NEW YORK (Reuters) - After a series of failed takeover attempts and accounting scandals, Computer Sciences Corp is attracting potential activist investors looking to take advantage of a weak share price to push for a breakup.
The $4.5 billion market cap company’s shares have dropped 40 percent so far this year to below $30, valuing it at a steep discount to peers.
Its government services business faces an uncertain outlook amid prospective cuts in U.S. government spending, dragging down the value of its higher growth Information Technology services.
Adding to its problems, Computer Sciences is also caught up in an accounting investigation, shareholder lawsuits and a long dispute with the U.K. National Health Service regarding alleged delays in developing healthcare IT systems.
Activist investors are doing the math, evaluating a breakup and other ways to boost Computer Sciences’ sagging share price, people familiar with the situation said. But Computer Sciences is aware of the pressure and has been reviewing it options as well, the people added.
Representatives for Computer Sciences declined comment.
Computer Sciences has been a target of multiple takeover attempts in the past and investors and potential buyers have long bet that separating the Falls Church, Virginia-based company’s commercial IT services from its government services could boost value.
Its North American Public Sector, which provides outsourcing and consulting services to the Defense Department and other federal agencies, accounts for a little more than a third of its revenues.
The rest comes from data-center outsourcing and developing enterprise software applications. Computer Sciences’ revenues totaled $16.2 billion in the 12 months ended July 1, 2011.
The company trades at about 6 times its earnings. Accenture Public Ltd Co, a close competitor in terms of size, scale and reach, trades at about 17 times earnings, said Morningstar analyst Swami Shanmugasundaram.
Shanmugasundaram said the commercial business has a higher growth profile and better margins than the government business, and splitting them up would “definitely” be good for shareholders.
“Because of its growth profile and execution issues ... I do expect CSC to trade at a discount (to peers), but this is too much of a discount,” he said.
People familiar with Computer Sciences management’s thinking said the company believes the two units belong together and it wants to sort out several pending issues before determining its strategic direction.
The U.S. Securities and Exchange Commission is in the middle of a probe related to Computer Sciences’ accounting errors, which primarily involve accounting irregularities in Europe’s Nordic region.
The issues could “divert management’s focus, result in substantial investigation expenses and have an adverse impact on the firm’s reputation and financial condition,” Computer Sciences has said in a statement.
The U.K. government, meanwhile, is reviewing whether a contract to install next-generation healthcare IT systems in the country should be continued after Computer Sciences allegedly missed deadlines.
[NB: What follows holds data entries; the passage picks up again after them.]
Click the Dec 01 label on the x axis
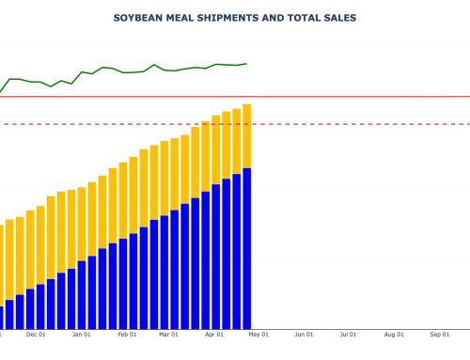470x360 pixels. click(37, 334)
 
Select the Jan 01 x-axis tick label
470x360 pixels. click(82, 334)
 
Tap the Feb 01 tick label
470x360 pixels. click(127, 334)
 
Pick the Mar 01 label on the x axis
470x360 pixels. click(168, 334)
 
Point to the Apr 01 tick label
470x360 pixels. click(213, 334)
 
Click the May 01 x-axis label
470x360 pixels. click(258, 334)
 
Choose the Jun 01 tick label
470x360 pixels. click(304, 334)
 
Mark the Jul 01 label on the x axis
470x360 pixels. click(348, 334)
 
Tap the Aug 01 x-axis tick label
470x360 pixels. click(393, 334)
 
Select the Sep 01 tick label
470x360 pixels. click(439, 334)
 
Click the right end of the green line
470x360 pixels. click(246, 64)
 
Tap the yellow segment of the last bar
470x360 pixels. click(247, 135)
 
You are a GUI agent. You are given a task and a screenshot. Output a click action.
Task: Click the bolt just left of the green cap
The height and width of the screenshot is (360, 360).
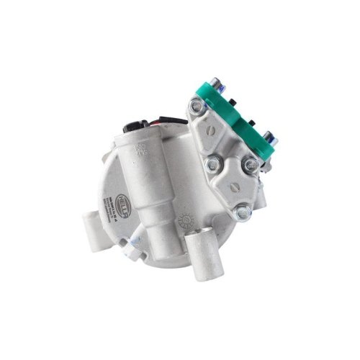pos(195,109)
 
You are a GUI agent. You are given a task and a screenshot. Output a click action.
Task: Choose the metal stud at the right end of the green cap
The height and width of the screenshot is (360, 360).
pos(269,136)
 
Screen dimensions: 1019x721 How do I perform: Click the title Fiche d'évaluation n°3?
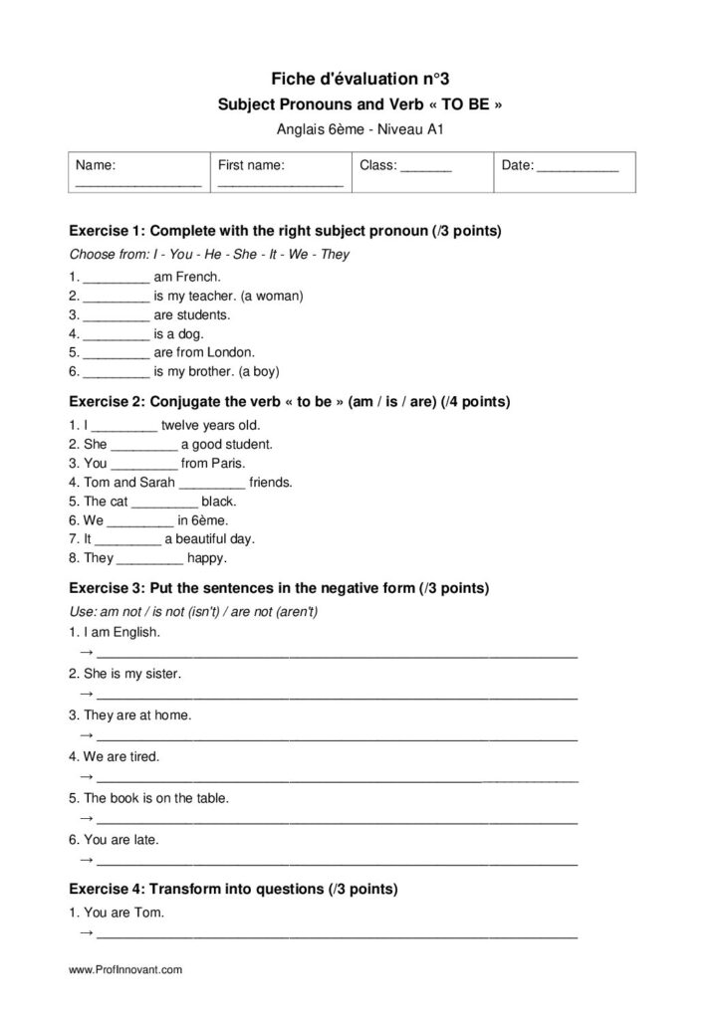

The company said this week it would likely meet the U.K. health agency in September to discuss the matter.
These challenges could prove a hurdle for any activists looking to buy into the company.
Activists would also have to wait it out if they launched a campaign either against the board, as all 10 Computer Sciences board members have been just reelected for a full year. The current board members have served long terms, with only four of the directors joining after 2007.
Over the last decade or so, private equity firms, big technology companies and prime defense contractors have looked at the company as a takeover target, but its presence in both the commercial and government sectors proved to be a hurdle.
In early 2006, Computer Sciences received an offer in the low $60s per share from a consortium of three private equity firms and a large technology company, the sources said.
But Chief Executive Van Honeycutt wanted at least $65 per share and rejected the bid, they said.
Lockheed Martin Corp was also interested at the time, but was not prepared to buy the entire company and its efforts did not gain traction, these people said.
In 1998, Computer Associates -- now known as CA Technologies -- unsuccessfully made a hostile $9.8 billion takeover bid for Computer Sciences.
It is unclear if any of these or other potential buyers would still be interested. Hewlett Packard Co bought Computer Sciences competitor EDS for $13.9 billion in 2008, while others such as Dell Inc and Oracle Corp have different priorities for takeovers, sources said.
The sheer size of a deal would also be a challenge for private equity firms in the near term, sources said.
But if government and commercial businesses were separated in a tax-free spinoff, the two units would attract more buyers, the sources said.
“If the company is really going to earn what Wall Street thinks it’s going to earn, it is extremely attractive from a value perspective,” a source said.
“That said, the company needs to reposition strategically and the question is: Can they get there on their own?”